Twitter is a publisher and publishers never give the last word to authors. 

So, then section 230 does not apply? Therefore they are liable for what is posted? Is that your position? I do not think that Twitter considers itself a "publisher" or do they? Perhaps you could show?

 

https://www.eff.org/issues/cda230

 

"

Section 230 of the Communications Decency Act

 
 
 

 47 U.S.C. § 230, a Provision of the Communication Decency Act

Tucked inside the Communications Decency Act (CDA) of 1996 is one of the most valuable tools for protecting freedom of expression and innovation on the Internet: Section 230.

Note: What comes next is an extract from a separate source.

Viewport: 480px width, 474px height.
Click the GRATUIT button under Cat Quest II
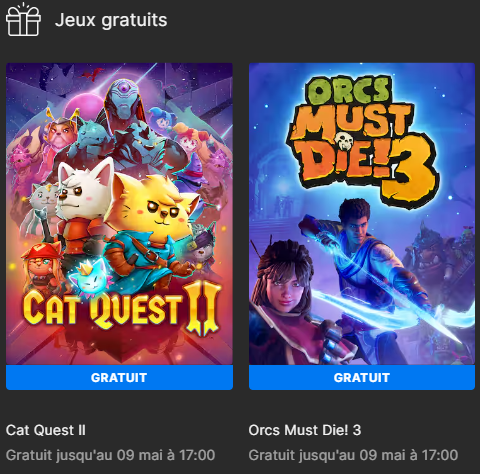pos(119,377)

This comes somewhat as a surprise, since the original purpose of the legislation was to restrict free speech on the Internet. The Internet community as a whole objected strongly to the Communications Decency Act, and with EFF's help, the anti-free speech provisions were struck down by the Supreme Court. But thankfully, CDA 230 remains and in the years since has far outshone the rest of the law.

Section 230 says that "No provider or user of an interactive computer service shall be treated as the publisher or speaker of any information provided by another information content provider" (47 U.S.C. § 230). In other words, online intermediaries that host or republish speech are protected against a range of laws that might otherwise be used to hold them legally responsible for what others say and do. The protected intermediaries include not only regular Internet Service Providers (ISPs), but also a range of "interactive computer service providers," including basically any online service that publishes third-party content. Though there are important exceptions for certain criminal and intellectual property-based claims, CDA 230 creates a broad protection that has allowed innovation and free speech online to flourish.

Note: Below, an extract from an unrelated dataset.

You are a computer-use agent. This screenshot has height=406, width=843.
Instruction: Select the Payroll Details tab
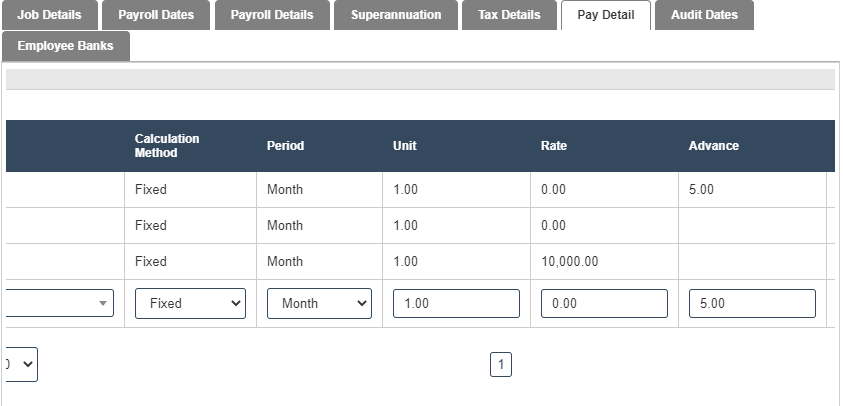(271, 15)
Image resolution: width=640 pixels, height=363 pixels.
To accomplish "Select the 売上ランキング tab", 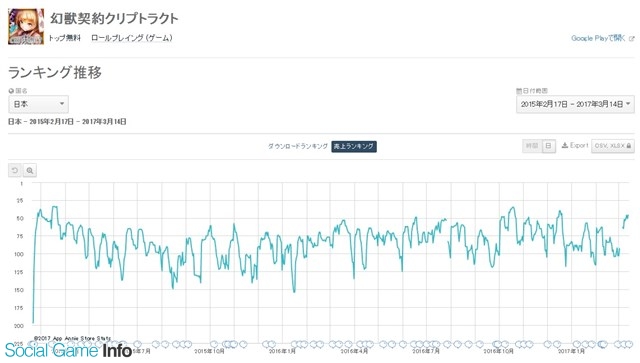I will [354, 146].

This legal and policy framework has allowed for YouTube and Vimeo users to upload their own videos, Amazon and Yelp to offer countless user reviews, craigslist to host classified ads, and Facebook and Twitter to offer social networking to hundreds of millions of Internet users. Given the sheer size of user-generated websites (for example, Facebook alone has more than 1 billion users, and YouTube users upload 100 hours of video every minute), it would be infeasible for online intermediaries to prevent objectionable content from cropping up on their site. Rather than face potential liability for their users' actions, most would likely not host any user content at all or would need to protect themselves by being actively engaged in censoring what we say, what we see, and what we do online. In short, CDA 230 is perhaps the most influential law to protect the kind of innovation that has allowed the Internet to thrive since 1996."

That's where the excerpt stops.